Sewer plant expansion cost in millions | RecordCourier.com

Sewer plant expansion cost in millions

Estimates for the cost of work on the North Valley Wastewater Treatment Plant range from $3.13 million to $8.49 million.

But between $2 million in cash reserves, and the expected pay-off of some of the plant’s debt, county officials hope to minimize the impact on ratepayers.

“We have sufficient cash flow due to future debt retirement that can fund a significant portion of the projected costs,” Douglas County Public Works Director Carl Ruschmeyer said. “Overall, it is our goal to develop a financing plan that will fund the improvements with no impact on our ratepayers.”

Douglas County commissioners heard a half-dozen options last week at a workshop on the plant.

The plant has a capacity of 300,000 gallons, and is treating 250,000 gallons per day, which is 83 percent of its capacity.

Under its license with the state, there must be a plan to expand the plant when it reaches 85 percent.

The plant is expected to exceed its capacity in 2018.

Depending on rate of demand over the next 20 years, the plant could go from an upward capacity of 450,000 to 630,000 gallons per day.

The least expensive alternative is also the most expensive in cost per gallon, and only increases capacity by 50,000 gallons per day, well short of the plant’s target of 630,000 per day.

That means the plant would reach 85 percent capacity in 2018-2020.

Of the options that increase the plant’s capacity, converting it to a two-cell sequencing batch reactor has the second lowest capital and lowest per gallon cost. That process would cost roughly $6.9 million and carry the plant through 2030. Those estimates don’t include life-cycle cost analysis, which could change depending on the maintenance demands, Ruschmeyer said.

“The final selection will be based on the life cycle costs which includes the capital cost and also considers other non-economic factors,” Ruschmeyer said in an email on Tuesday.

County commissioners are expected to hear the final alternative analysis and funding options at an Aug. 6 workshop. An alternative is expected to be presented for county commissioners’ approval on Sept. 3. Work could begin in October 2017, with plant start-up a year later in 2018.

Built in 1988 to serve the industrial areas around Minden-Tahoe Airport, the plant was originally designed to treat 125,000 gallons a day.

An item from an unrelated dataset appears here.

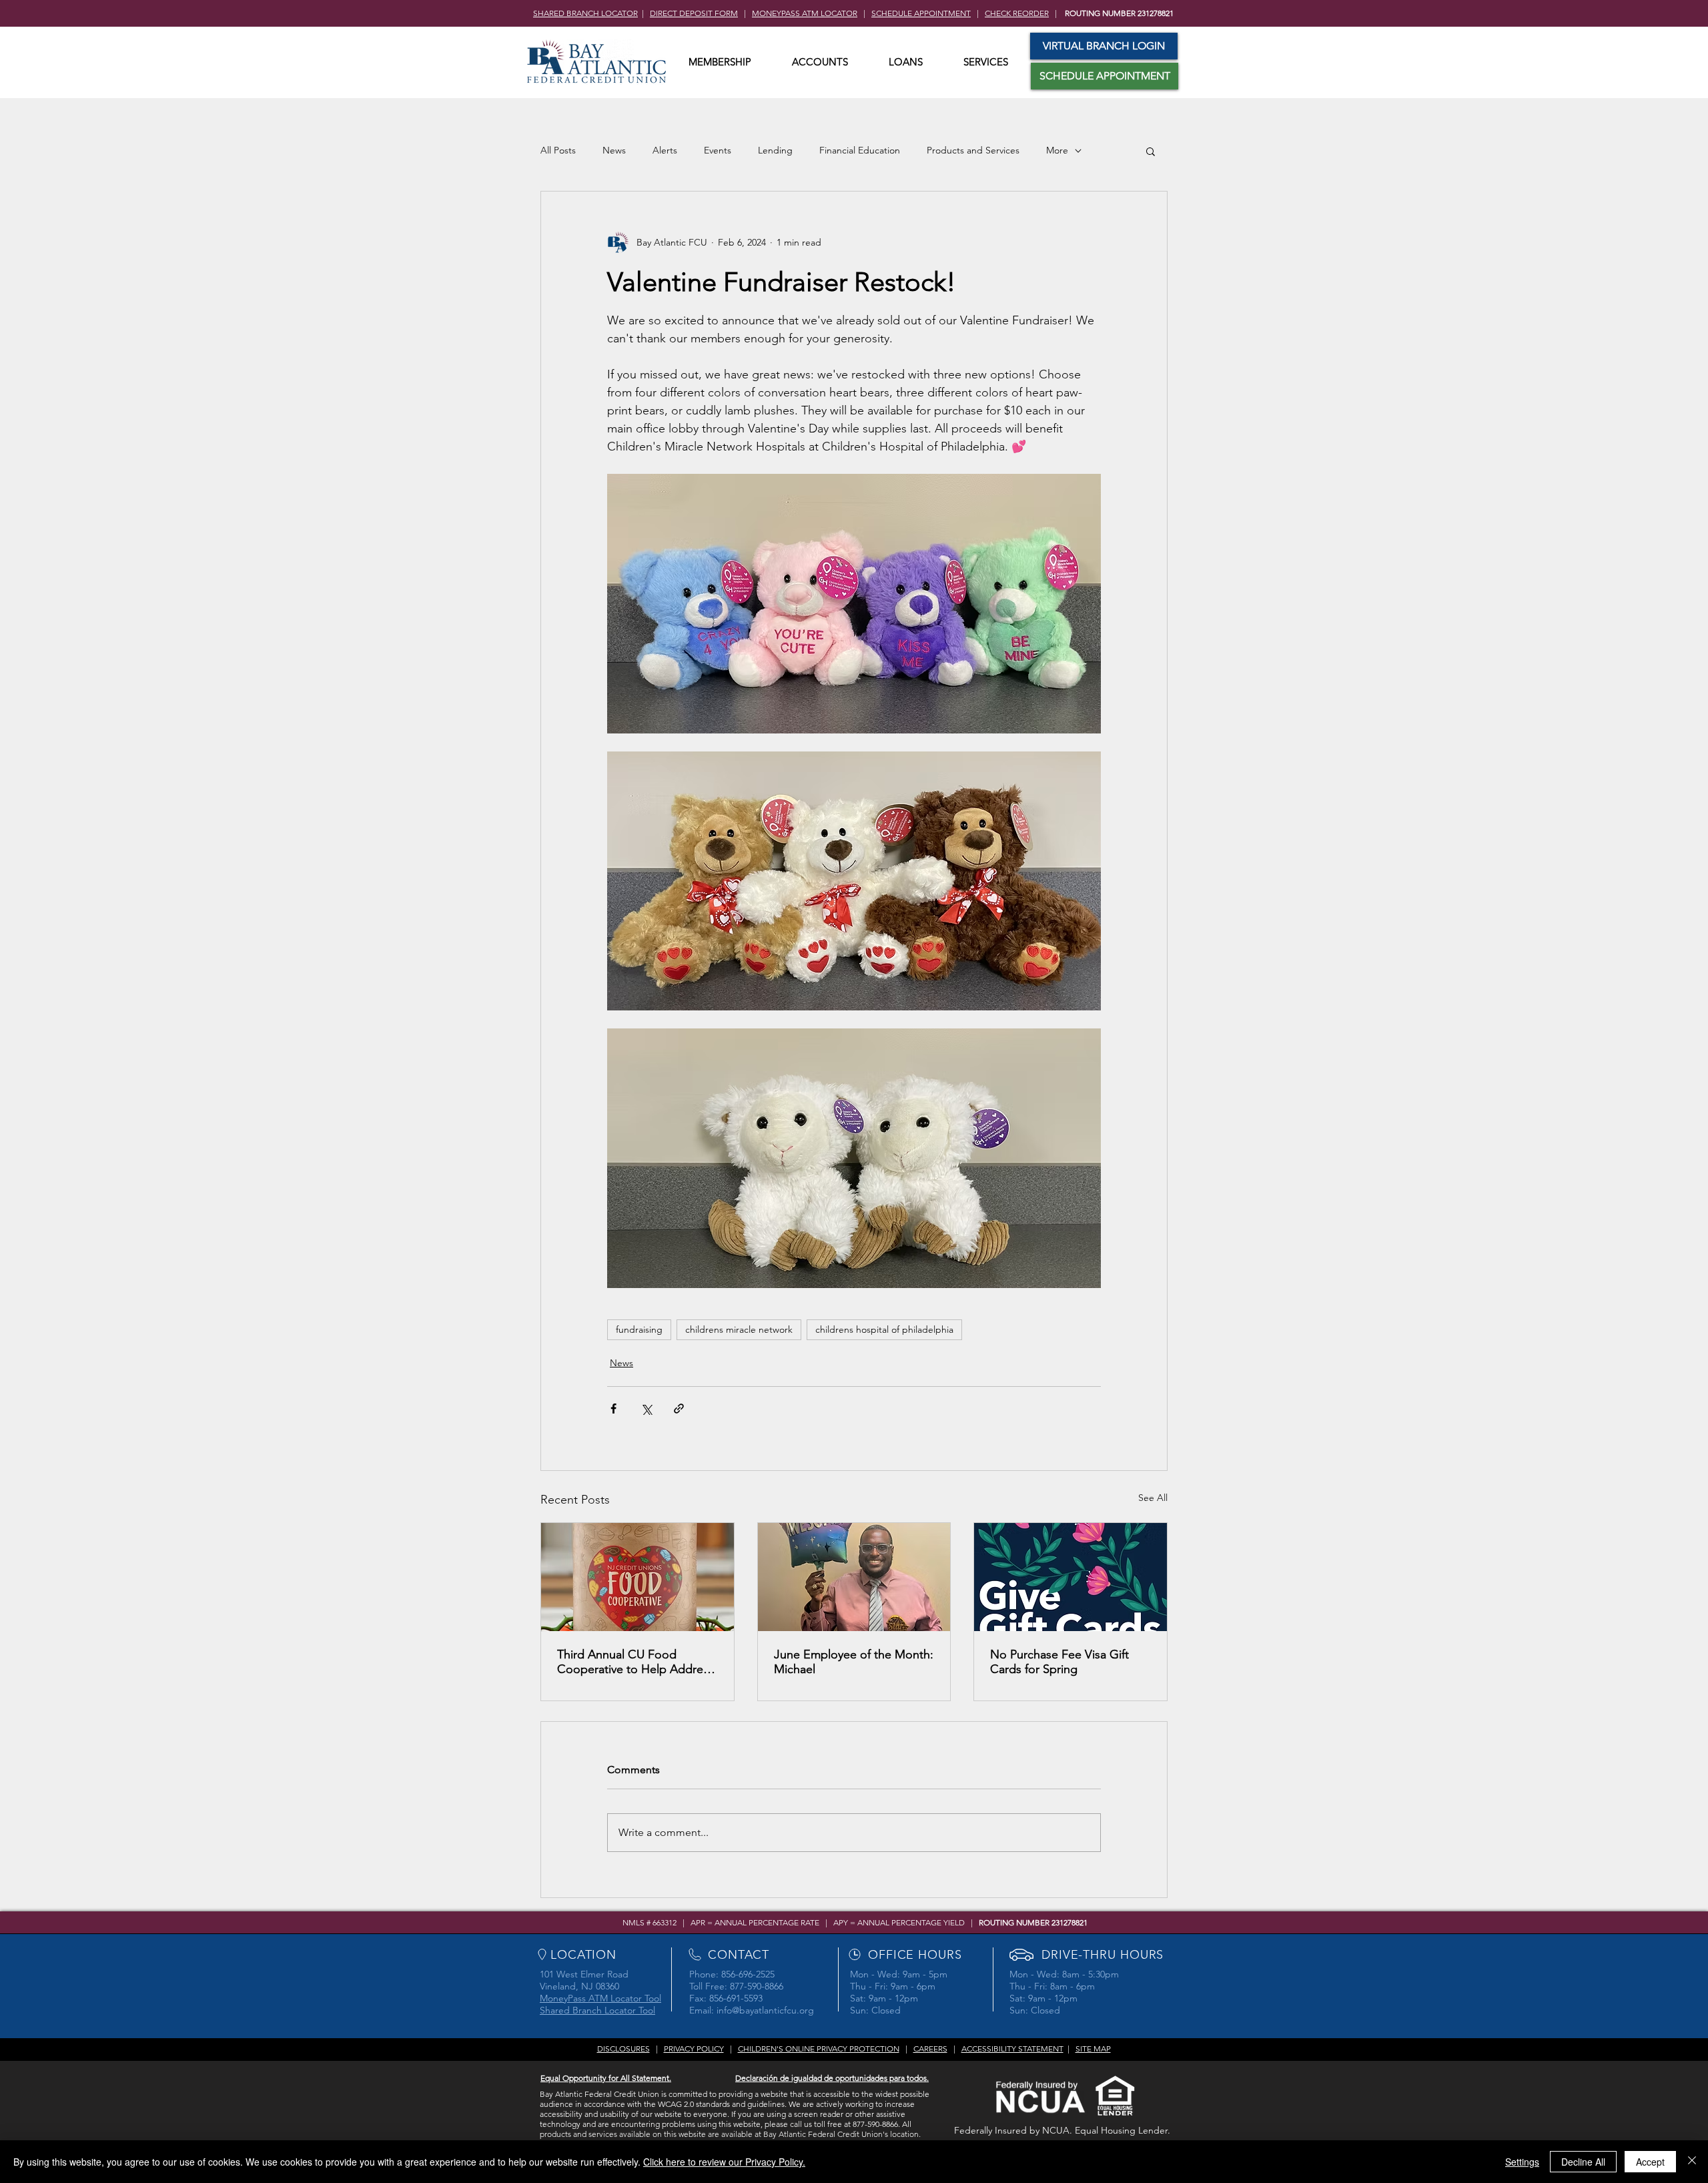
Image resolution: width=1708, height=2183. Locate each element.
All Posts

Sewer ponds and the plant were the subject of $1 million in work in 2007. Another $5 million in work was needed on the plant, but the Great Recession reduced demand and connection fees to expand it.

Most Valley residents are served by the Minden-Gardnerville Sanitation District, which declined to take over sewage treatment from the county, but might be willing to take a portion of the county’s effluent for treatment.

The sanitation district provides treatment to more than 9,000 accounts between it and the Gardnerville Ranchos General Improvement District, which purchases sewer capacity.